Further, cloud-based open banking platforms facilitate easier collaborations between banks and TPPs. They provide a centralized platform for data sharing and application development, streamlining the overall process. In May 2024, Mambu, a leading cloud-native core banking platform provider, announced a partnership with Yapily, an open banking platform. This collaboration aims to simplify open banking integration for Mambu's banking customers, leveraging the scalability and ease-of-use of cloud solutions. The cloud infrastructure adapts to changing data volumes and user needs. It enables rapid development & deployment of open banking solutions.
In 2023, North America had a significant share in the open banking market accounting for over 31% share. The U.S. and Canada are home to numerous fintech companies which are driving the adoption of open banking. Innovations in mobile banking apps, digital wallets, and financial management tools are prevalent in this region. In addition, regulatory bodies in the region are beginning to embrace open banking. The Consumer Financial Protection Bureau (CFPB) website offers resources and consumer insights related to open banking in the U.S., focusing on consumer protection in financial services. Financial institutions are increasingly collaborating with fintech companies to offer enhanced services. In March 2024, Finicity, a Mastercard company, announced collaborations with several North American banks to develop new open banking solutions. The collaboration aims to create secure and user-friendly financial services that leverage open banking data. It focuses on developing tools for better financial management and decision-making.

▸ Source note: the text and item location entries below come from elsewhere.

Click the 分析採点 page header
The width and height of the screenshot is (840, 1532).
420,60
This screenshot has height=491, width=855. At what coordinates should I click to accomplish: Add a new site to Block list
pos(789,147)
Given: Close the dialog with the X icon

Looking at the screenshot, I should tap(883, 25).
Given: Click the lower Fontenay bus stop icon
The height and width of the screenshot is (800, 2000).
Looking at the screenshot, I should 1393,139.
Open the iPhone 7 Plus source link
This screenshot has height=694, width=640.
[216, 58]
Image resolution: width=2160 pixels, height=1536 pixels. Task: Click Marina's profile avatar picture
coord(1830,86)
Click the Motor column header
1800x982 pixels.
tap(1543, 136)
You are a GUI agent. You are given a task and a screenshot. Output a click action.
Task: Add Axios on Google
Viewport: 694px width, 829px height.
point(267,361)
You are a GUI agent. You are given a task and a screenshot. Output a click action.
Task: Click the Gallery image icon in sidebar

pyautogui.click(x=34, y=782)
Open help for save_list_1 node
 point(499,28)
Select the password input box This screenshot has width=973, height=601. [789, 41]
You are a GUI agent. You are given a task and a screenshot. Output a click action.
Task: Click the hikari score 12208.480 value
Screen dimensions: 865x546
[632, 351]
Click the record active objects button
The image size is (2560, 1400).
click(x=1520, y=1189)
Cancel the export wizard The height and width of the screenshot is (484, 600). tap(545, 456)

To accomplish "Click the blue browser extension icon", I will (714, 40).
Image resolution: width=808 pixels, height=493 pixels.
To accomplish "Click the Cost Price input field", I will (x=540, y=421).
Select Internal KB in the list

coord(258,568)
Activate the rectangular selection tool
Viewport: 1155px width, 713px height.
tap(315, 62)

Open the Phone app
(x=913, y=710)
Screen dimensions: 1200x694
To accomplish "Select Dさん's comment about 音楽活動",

In European countries such as the UK, Germany, France, and Spain, the open banking market is driven by strong regulatory frameworks such as the PSD2, widespread fintech adoption, and consumer demand for innovative financial services. The PSD2 has been instrumental in promoting open banking in Europe. It requires banks to open their payment services and customer data to third-party providers, fostering a competitive & innovative financial ecosystem. In June 2023, the European Commission proposed a comprehensive Open Finance Regulation, which aims to extend open banking principles to other financial sectors such as insurance, pensions, and investments. This regulation is designed to promote data sharing across financial services, enhance competition, and improve consumer access to financial products.
In APAC countries, including India, Japan, China, Indonesia, and Australia, open banking growth is driven by a combination of regulatory initiatives, technological advancements, and increasing consumer adoption of digital financial services. Consumers in APAC are keen on using innovative financial products that offer convenience and personalization. Advanced API integrations and the proliferation of fintech startups have also been pivotal in driving the market growth. In September 2023, the Indian government announced plans to expand the scope of UPI to include more financial services. It enables seamless real-time payments and financial data sharing, boosting the open banking ecosystem in the country.